(Items from a dataset)
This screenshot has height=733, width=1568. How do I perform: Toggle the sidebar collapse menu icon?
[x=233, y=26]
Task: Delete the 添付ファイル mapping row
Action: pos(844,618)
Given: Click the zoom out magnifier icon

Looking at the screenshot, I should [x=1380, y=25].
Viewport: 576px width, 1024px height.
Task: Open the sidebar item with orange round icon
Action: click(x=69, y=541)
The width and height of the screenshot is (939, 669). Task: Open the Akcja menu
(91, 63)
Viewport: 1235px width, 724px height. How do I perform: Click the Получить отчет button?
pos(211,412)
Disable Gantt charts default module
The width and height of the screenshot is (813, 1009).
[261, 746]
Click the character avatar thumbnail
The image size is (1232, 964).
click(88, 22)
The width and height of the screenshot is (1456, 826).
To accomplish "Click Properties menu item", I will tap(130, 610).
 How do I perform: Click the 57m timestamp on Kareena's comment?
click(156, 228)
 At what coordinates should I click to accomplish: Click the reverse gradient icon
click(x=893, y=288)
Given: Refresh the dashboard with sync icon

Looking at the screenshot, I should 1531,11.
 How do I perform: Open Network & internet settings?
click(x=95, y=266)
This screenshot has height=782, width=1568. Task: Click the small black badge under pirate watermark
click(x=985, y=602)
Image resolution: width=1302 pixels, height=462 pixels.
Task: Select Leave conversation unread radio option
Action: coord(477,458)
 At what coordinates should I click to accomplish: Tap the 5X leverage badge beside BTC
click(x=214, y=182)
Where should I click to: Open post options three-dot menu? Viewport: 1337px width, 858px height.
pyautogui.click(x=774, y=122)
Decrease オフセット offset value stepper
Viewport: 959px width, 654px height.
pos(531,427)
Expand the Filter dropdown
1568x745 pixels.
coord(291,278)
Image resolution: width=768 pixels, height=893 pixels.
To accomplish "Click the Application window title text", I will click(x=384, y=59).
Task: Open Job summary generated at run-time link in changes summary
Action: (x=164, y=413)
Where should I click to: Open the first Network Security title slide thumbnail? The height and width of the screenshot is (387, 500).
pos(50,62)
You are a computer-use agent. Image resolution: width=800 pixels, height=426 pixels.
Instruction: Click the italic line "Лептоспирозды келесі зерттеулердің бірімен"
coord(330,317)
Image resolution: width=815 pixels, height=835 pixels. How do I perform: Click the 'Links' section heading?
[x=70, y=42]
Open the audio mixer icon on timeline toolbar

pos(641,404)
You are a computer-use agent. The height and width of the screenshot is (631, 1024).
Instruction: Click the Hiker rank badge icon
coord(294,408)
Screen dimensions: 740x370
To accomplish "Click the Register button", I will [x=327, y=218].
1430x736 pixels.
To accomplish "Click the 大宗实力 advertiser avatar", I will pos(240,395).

TASK BRIEF » Retrieve each line of the data in which the word "agent" can be found.

SOLUTION FOR THIS EXERCISE »
You are a computer-use agent. Image resolution: width=800 pixels, height=426 pixels.
You are a computer-use agent. The height and width of the screenshot is (631, 1024).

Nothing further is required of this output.